### Activity
Look for the line containing "Image resolution: width=800" in the entries below, then print that line and all that follow it exactly.

### Records drawn from a dataset
◆ ◆ ◆ ◆ ◆

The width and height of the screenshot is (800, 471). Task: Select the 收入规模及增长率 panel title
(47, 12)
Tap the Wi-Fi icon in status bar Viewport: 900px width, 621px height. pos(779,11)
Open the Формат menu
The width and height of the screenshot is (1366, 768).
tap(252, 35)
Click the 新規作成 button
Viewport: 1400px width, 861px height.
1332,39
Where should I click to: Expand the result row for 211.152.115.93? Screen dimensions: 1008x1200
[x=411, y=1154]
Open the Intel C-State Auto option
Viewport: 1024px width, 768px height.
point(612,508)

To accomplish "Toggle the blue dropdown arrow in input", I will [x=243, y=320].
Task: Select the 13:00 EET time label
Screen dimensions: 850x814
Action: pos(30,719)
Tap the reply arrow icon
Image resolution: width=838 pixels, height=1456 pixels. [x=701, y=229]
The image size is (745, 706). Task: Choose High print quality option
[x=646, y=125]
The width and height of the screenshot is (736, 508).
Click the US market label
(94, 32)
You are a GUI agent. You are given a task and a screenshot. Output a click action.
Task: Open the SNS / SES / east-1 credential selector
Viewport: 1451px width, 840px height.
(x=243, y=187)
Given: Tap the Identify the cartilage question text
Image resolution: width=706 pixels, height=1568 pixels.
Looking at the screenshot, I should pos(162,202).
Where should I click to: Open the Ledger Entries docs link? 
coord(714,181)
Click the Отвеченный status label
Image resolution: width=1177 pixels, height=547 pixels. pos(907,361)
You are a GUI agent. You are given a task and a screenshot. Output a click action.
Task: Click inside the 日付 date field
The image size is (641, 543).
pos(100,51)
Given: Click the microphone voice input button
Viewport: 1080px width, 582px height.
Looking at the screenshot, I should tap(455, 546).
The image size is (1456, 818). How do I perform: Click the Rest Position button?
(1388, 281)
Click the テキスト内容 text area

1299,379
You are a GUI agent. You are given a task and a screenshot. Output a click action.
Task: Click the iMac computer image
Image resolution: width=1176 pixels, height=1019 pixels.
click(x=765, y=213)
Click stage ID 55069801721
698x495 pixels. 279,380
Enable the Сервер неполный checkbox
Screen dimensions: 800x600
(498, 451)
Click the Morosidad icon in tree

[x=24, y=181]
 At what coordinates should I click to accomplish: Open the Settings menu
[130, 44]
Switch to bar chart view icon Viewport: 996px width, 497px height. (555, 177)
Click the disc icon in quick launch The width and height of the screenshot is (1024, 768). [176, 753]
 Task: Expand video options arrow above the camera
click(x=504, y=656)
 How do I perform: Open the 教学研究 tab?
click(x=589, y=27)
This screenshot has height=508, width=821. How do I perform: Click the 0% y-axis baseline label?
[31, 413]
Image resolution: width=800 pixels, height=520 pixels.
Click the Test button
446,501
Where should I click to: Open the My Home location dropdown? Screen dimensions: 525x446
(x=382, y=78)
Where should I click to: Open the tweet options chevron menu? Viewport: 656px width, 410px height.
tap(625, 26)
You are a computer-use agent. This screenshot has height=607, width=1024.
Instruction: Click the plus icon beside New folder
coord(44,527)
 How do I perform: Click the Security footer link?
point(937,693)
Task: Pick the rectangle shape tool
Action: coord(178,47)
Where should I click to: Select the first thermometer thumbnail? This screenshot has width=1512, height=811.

◆ ◆ ◆ ◆ ◆

### Exercise answer
Image resolution: width=800 pixels, height=520 pixels.
Click the Test button
446,501
Where should I click to: Open the My Home location dropdown? Screen dimensions: 525x446
(x=382, y=78)
Where should I click to: Open the tweet options chevron menu? Viewport: 656px width, 410px height.
tap(625, 26)
You are a computer-use agent. This screenshot has height=607, width=1024.
Instruction: Click the plus icon beside New folder
coord(44,527)
 How do I perform: Click the Security footer link?
point(937,693)
Task: Pick the rectangle shape tool
Action: coord(178,47)
Where should I click to: Select the first thermometer thumbnail? This screenshot has width=1512, height=811.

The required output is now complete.